● **EXTRACT TO READ**:

···

The arcade version was released on the Wii's Virtual Console service in Japan on September 14, 2010, and later in North America and Europe on May 3, 2012. Like Shinobi and its omission of any references to Marilyn Monroe, the Virtual Console version of Super Hang-On was slightly altered to avoid any copyright troubles. This includes the replacing of several in-game billboards which used to feature real brand names such as Cibie with similar billboards which mention other Sega games such as OutRun and After Burner. This version would be released on Xbox Live Arcade in 2012 as part of Sega Vintage Collection: Alex Kidd & Co.

Another version of the game was released for the Nintendo 3DS via the Nintendo eShop in Japan on March 27, 2013. The game feature stereoscopic 3D and tilt controls which emulate the arcade version. This version was released for North America and Europe on November 28, 2013.

Super Hang-On is playable at the in-game arcades in Yakuza 0, Yakuza 6, and Fist of the North Star: Lost Paradise.

== Reception ==

In Japan, Game Machine listed Super Hang-On as the most successful upright arcade unit of May 1987. The ride-on cabinet went on to become Japan's second highest-grossing upright/cockpit arcade game of 1987, below Sega's own Out Run. It was later Japan's seventh highest-grossing arcade game of 1988.

···

● **DATA BLOCK**:

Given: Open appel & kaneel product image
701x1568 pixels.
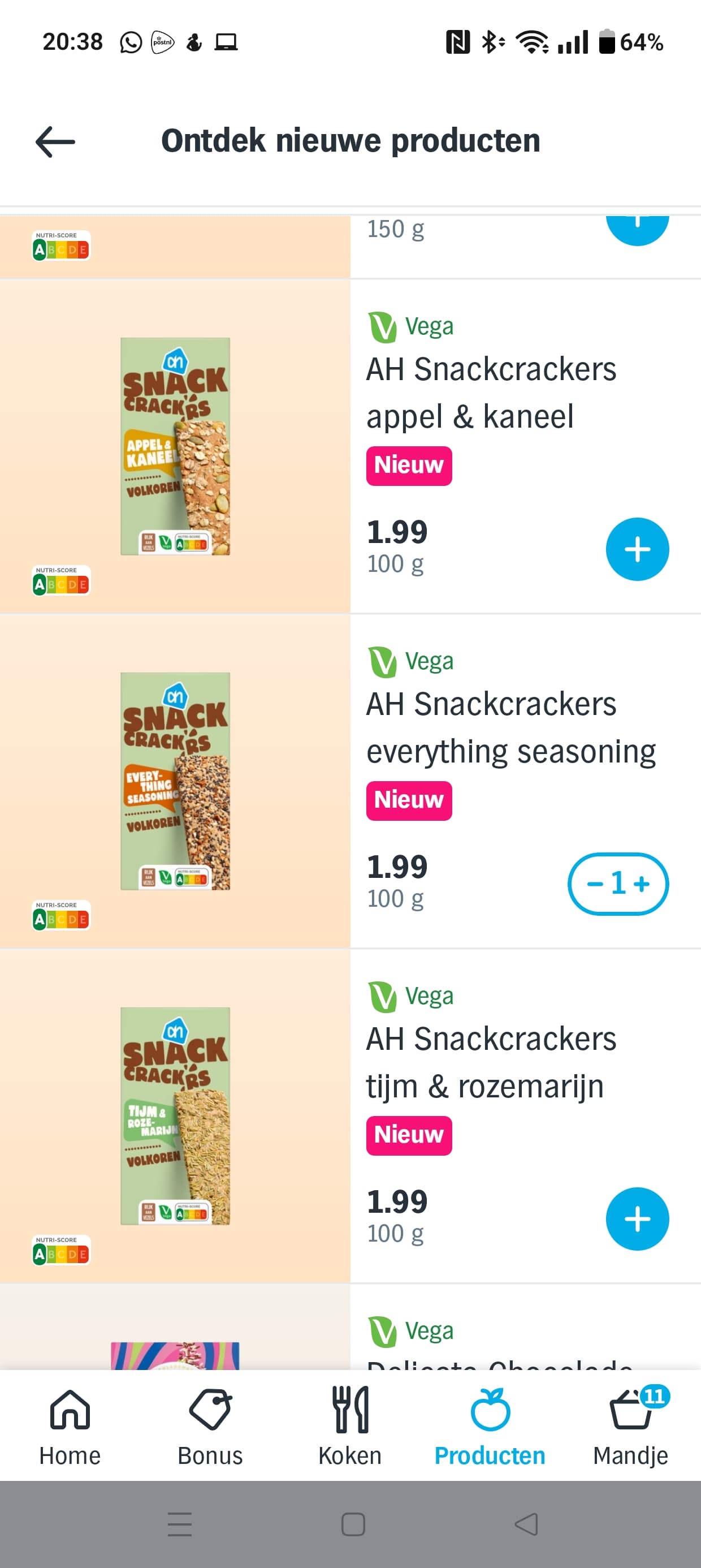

···

● **TASK BRIEF**:
Can you reproduce the Super Hang-On passage above in full, word for word?

● **FINISHED TASK**:
The arcade version was released on the Wii's Virtual Console service in Japan on September 14, 2010, and later in North America and Europe on May 3, 2012. Like Shinobi and its omission of any references to Marilyn Monroe, the Virtual Console version of Super Hang-On was slightly altered to avoid any copyright troubles. This includes the replacing of several in-game billboards which used to feature real brand names such as Cibie with similar billboards which mention other Sega games such as OutRun and After Burner. This version would be released on Xbox Live Arcade in 2012 as part of Sega Vintage Collection: Alex Kidd & Co.

Another version of the game was released for the Nintendo 3DS via the Nintendo eShop in Japan on March 27, 2013. The game feature stereoscopic 3D and tilt controls which emulate the arcade version. This version was released for North America and Europe on November 28, 2013.

Super Hang-On is playable at the in-game arcades in Yakuza 0, Yakuza 6, and Fist of the North Star: Lost Paradise.

== Reception ==

In Japan, Game Machine listed Super Hang-On as the most successful upright arcade unit of May 1987. The ride-on cabinet went on to become Japan's second highest-grossing upright/cockpit arcade game of 1987, below Sega's own Out Run. It was later Japan's seventh highest-grossing arcade game of 1988.